Seit Mittwoch 9.30 Uhr läuft der Spendenmarathon für das neue Fussballstadion im Aarauer Torfeld Süd. Und der FC Aarau, der Hauptprofiteur, tut in den ersten Stunden so, als ginge ihn das alles gar nichts an: Um 15.30 Uhr, also sechs Stunden nach der Lancierung findet sich weder auf der Homepage noch auf den Facebook-, Twitter- und Instagram-Kanälen des FC Aarau ein Hinweis auf die Rettungsaktion. Dabei weiss jedes Kind: Die virale Verbreitung ist der Schlüssel zum Erfolg beim Crowdfunding.

Hallo? Geht’s noch? Aufwachen, FC Aarau! Die nächsten Monate entscheiden über Dein Überleben!

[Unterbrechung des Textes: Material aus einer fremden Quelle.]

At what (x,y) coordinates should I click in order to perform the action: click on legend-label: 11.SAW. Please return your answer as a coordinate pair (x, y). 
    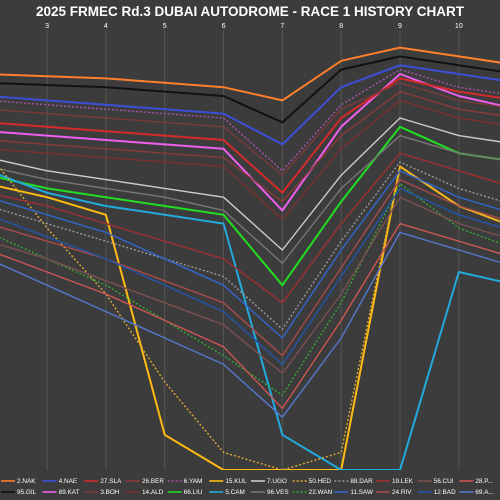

Der FC Aarau ist wahrlich nicht in der Situation, tatenlos auf den Goodwill der Bevölkerung zu hoffen und einfach nur die hohle Hand zu machen. Dafür ist in den vergangenen Monaten zu viel Geschirr zerschlagen worden. Mit miserablen sportlichen Auftritten. Mit fragwürdigen Personalentscheiden. Mit haarsträubender Kommunikation. Und mit Hochmut: Als im Frühling die Fanszene 90‘000 Franken sammelte, um für einige Spiele auf der Trikotbrust präsent sein zu dürfen, verpasste es der FCA, für diese beeindruckende Summe in der Öffentlichkeit angemessen „Merci“ zu sagen.

Wo ist die Kampagne?

Nach dem 1:4 in Vaduz vor der Länderspielpause gaben die Verantwortlichen zu, dass die Resultate wegen der Brisanz der Stadionfrage aktuell keine Priorität haben. Eine Situation, in die sich der FCA wegen des Klammerns an das neue Stadion selber manövriert hat. Daran lässt sich jetzt nichts ändern. Aber umso mehr müsste der FC Aarau doch nun das Projekt der letzten Chance befeuern! Mit einer Goodwill-Kampagne auf allen möglichen Kanälen! Ab der ersten Sekunde!

Doch nichts da. Die Perfomance des FC Aarau am Tag der Lancierung von „meinstadion.ch“ ist ähnlich schwach wie jene auf dem Platz: An der Pressekonferenz anwesend ist einzig FCA-Präsident Alfred Schmid. Kein Sportchef, kein Trainer, kein Spieler, kein Junior, die den Spitzenfussball, also den Hauptprofiteur und Hauptgrund des neuen Stadions, repräsentieren.

„Es ist nicht fünf vor zwölf, es ist eine Minute vor zwölf“, heisst es von FCA-Seite, „es geht um Sein oder Nichtsein“. Richtig. Doch nun sind Taten gefragt! Aufwachen, FC Aarau!

Update: Mittlerweile hat der FC Aarau reagiert und stellt mit einem Artikel auf der Klubhomepage das Crowdfunding-Projekt "meinstadion.ch" vor - inklusive Spendenaufruf. Immerhin.